< Previous by Date | Date Index | Next by Date > |
< Previous in Thread | Thread Index | Next in Thread > |
I think the mutex being recursive (at
least on windows) makes the order of the incrementing of mSize important. (Same
thread can lock it more than once) I also think that the ‘while’ used in
non-timed getNext should have been ‘if’ because mCondition’s role is to tell us
the Fifo is no longer empty. The main problem I think is the usage of
mFifo.empty(). The whole point for creating AbstaractFifo
instead of using std::deque directly is the fact that std::deque is not
synchronized, so checking it’s site in conditions of the synchronized version
seems wrong. From: Scott Godin
[mailto:slgodin@xxxxxxxxxxxx] I don’t think the while SHOULD be required
– but it will cause the code to check mFifo.empty() after the condition is
signaled – that’s why it will fix the problem. It is a temporary
solution. If someone can explain why the while() is used in non-timed
getNext and it makes sense – then maybe this will be a permanent solution – I
just don’t understand it’s purpose yet (if everything is working as planned). I don’t see how the order of the
incrementing of mSize is important – it is incremented within a mutex and later
check within a mutex. See the first line of the fn’s Lock
lock(mMutex); (void) lock; - this will cause a mutex to be locked
until the variable lock goes out of scope. Scott From: Micky Kaufmann
[mailto:micky@xxxxxxxxxxx] Thanks for the answer and thanks for
pointing me to the right getNext(int ms). However now I’m more confused: If I understand correctly you’re not
asking why there’s a while in getNext() but int your fixed getnext(int ms). As I see it getNext(int ms) pops an
element from the fifo if and only if such an element exists in the timeslot
described by ‘ms’. So the change from ‘if’ to ‘while’ seems
wrong because if mfifo is not empty we don’t have to wait for a signal. If line 44 should be changed from ‘if
(mfifo.empty())’ should be changed to ‘if (mSize==0)’ otherwise there’s no
point in using ‘mSize’. (I still think that line 23 should be
similarly changed from ‘while (mFifo.empty())’ to while (mSize==0)) Another solution is to make sure ‘mSize++’

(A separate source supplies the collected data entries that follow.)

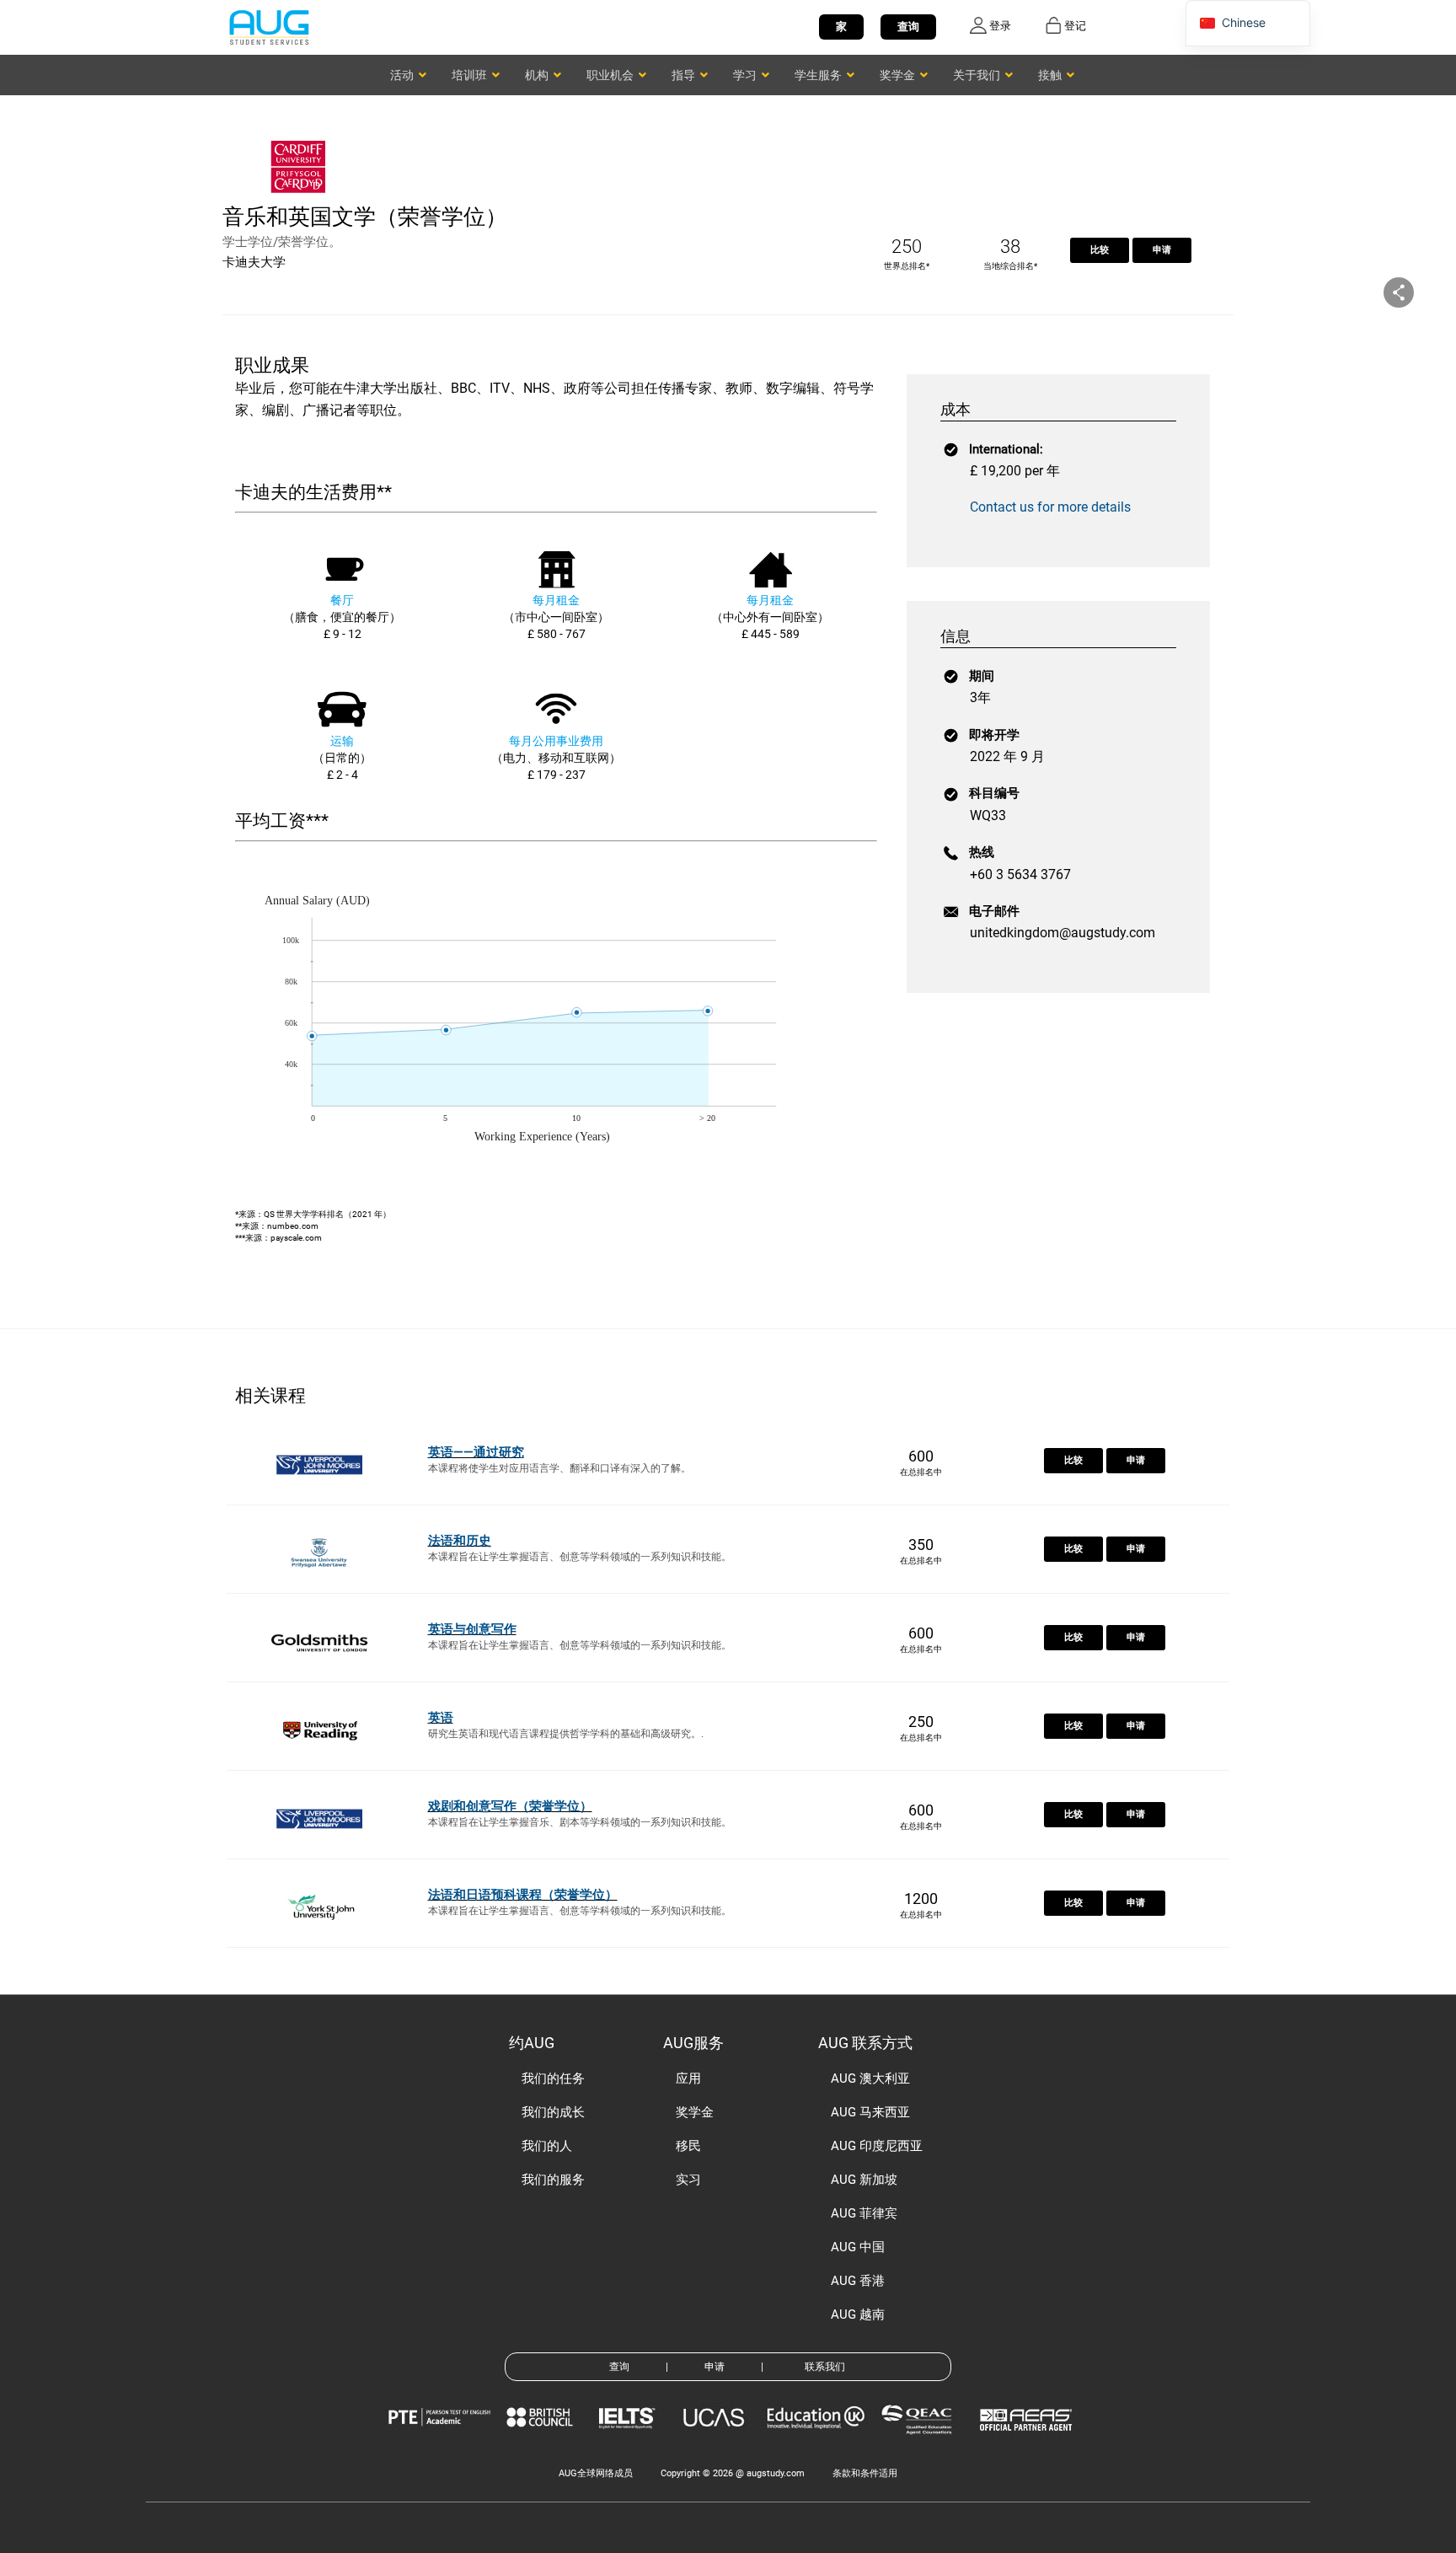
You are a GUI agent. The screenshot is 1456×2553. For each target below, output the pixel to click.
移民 (688, 2145)
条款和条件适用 (864, 2473)
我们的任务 (553, 2078)
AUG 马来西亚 (870, 2112)
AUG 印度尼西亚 (877, 2145)
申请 (1162, 249)
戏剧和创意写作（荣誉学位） (510, 1806)
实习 (688, 2179)
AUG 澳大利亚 (870, 2078)
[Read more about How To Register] (1028, 2443)
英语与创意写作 (472, 1629)
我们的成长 (553, 2112)
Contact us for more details (1050, 507)
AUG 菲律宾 (864, 2213)
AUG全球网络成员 (596, 2473)
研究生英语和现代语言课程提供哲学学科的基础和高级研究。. (566, 1734)
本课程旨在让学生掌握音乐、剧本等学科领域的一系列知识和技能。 (579, 1822)
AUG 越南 (858, 2314)
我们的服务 (553, 2179)
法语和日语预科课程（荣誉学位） (523, 1894)
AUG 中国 (858, 2247)
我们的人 (547, 2145)
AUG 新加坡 (864, 2179)
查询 (908, 26)
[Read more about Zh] (268, 26)
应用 (688, 2078)
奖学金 (695, 2112)
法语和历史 (459, 1540)
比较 (1099, 249)
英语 (440, 1717)
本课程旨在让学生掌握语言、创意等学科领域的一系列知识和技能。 (579, 1557)
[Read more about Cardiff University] (302, 192)
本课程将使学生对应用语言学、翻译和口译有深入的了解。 (559, 1468)
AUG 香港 (858, 2280)
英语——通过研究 (476, 1452)
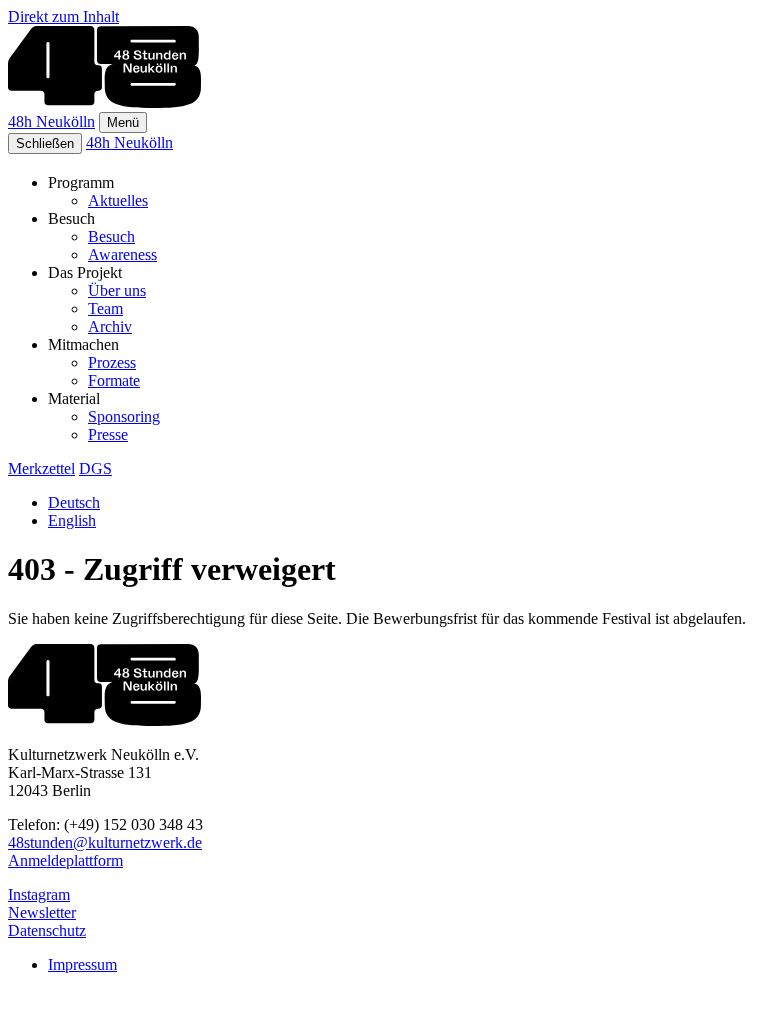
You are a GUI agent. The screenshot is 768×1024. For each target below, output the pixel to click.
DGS (95, 468)
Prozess (112, 362)
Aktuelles (118, 200)
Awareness (122, 254)
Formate (114, 380)
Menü (123, 122)
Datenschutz (47, 930)
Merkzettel (41, 468)
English (72, 520)
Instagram (39, 894)
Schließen (45, 143)
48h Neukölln (51, 121)
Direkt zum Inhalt (63, 16)
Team (105, 308)
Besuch (111, 236)
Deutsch (74, 502)
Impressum (82, 964)
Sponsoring (124, 416)
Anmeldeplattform (65, 860)
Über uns (117, 290)
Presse (108, 434)
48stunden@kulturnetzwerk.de (105, 842)
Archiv (110, 326)
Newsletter (42, 912)
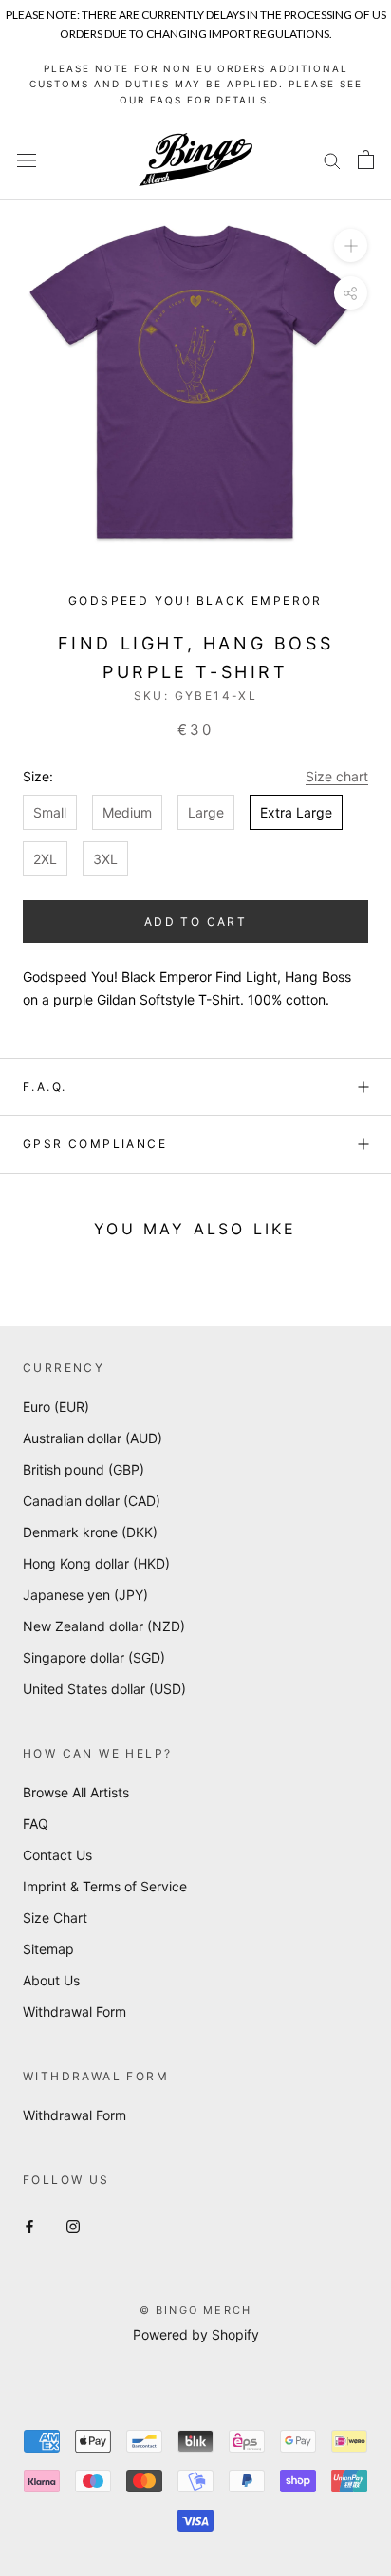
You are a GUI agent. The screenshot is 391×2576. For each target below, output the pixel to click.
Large (206, 812)
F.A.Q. (44, 1087)
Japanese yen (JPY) (85, 1595)
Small (49, 812)
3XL (105, 859)
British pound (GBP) (83, 1469)
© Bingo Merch (196, 2310)
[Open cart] (366, 159)
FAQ (35, 1823)
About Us (51, 1980)
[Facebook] (29, 2225)
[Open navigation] (26, 160)
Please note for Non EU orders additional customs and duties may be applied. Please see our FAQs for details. (196, 84)
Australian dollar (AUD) (92, 1438)
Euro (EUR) (56, 1407)
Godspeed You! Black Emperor (195, 600)
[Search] (332, 160)
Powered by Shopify (196, 2334)
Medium (127, 812)
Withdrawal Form (74, 2011)
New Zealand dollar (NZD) (104, 1626)
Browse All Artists (76, 1792)
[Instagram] (73, 2225)
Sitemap (48, 1949)
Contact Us (57, 1855)
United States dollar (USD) (104, 1689)
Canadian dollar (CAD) (91, 1501)
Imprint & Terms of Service (105, 1886)
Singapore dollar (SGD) (94, 1657)
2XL (45, 859)
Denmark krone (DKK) (90, 1532)
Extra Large (296, 812)
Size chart (337, 776)
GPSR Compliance (95, 1144)
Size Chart (55, 1917)
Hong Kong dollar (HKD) (96, 1563)
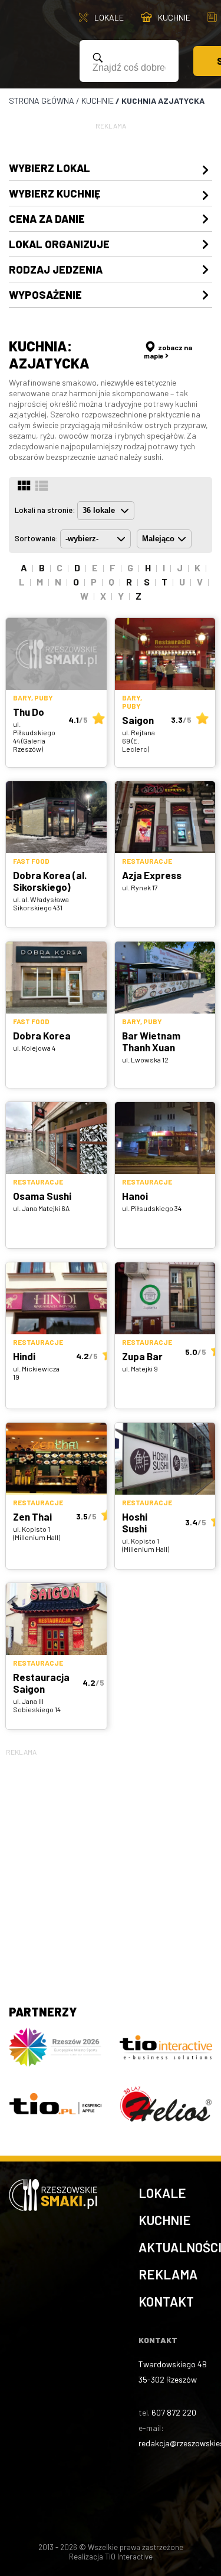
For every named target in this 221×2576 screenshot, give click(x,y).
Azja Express (152, 875)
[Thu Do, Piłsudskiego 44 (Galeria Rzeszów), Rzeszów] (56, 654)
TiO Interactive (129, 2556)
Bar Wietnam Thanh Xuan (151, 1041)
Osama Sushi (42, 1196)
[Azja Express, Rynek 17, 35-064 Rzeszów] (165, 817)
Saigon (138, 720)
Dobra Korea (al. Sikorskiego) (50, 881)
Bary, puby (33, 697)
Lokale (162, 2192)
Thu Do (28, 712)
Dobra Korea (42, 1035)
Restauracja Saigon (41, 1683)
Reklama (167, 2274)
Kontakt (166, 2301)
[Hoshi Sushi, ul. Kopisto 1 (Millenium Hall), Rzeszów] (165, 1459)
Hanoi (135, 1196)
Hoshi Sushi (134, 1522)
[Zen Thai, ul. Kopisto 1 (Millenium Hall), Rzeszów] (56, 1459)
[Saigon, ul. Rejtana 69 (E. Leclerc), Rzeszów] (165, 654)
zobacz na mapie (168, 351)
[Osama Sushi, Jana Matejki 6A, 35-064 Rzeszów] (56, 1138)
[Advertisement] (110, 1868)
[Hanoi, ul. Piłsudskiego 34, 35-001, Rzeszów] (165, 1138)
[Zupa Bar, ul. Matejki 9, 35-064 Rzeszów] (165, 1298)
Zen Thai (32, 1516)
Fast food (31, 861)
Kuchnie (164, 2220)
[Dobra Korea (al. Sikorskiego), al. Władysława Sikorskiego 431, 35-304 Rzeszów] (56, 817)
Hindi (24, 1356)
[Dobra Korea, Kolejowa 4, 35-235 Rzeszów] (56, 978)
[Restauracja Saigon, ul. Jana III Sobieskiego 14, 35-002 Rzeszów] (56, 1619)
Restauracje (147, 861)
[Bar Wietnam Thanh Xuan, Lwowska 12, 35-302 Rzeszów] (165, 978)
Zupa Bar (142, 1356)
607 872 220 (173, 2412)
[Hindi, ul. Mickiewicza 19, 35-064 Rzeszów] (56, 1298)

should always appear a line before the line that adds an element to ‘mFifo’. I think that even if the bug is in
Condition class for windows, the AbstractFifo should also be changed ASAP. If I’m wrong I’ll be glad to understand
where my mistake is. Thanks again, Micky From: Scott Godin
[mailto:slgodin@xxxxxxxxxxxx] I’ve noticed this problem too.
I’m pretty sure it’s Windows specific. There is relatively new code in
the Condition class for Windows. Also AbstractFifo.getNext(timeout) with
a timeout hasn’t been used much inside the stack itself. Note: The while (mFifo.empty()) line
you are referencing is from getNext() with no parameters – but the assertion
happens in getNext(timeout). The temporary fix I’ve been using is to
change line 44 from If (mFifo.empty()) to While
(mFifo.empty()) This more closely matches what getNext()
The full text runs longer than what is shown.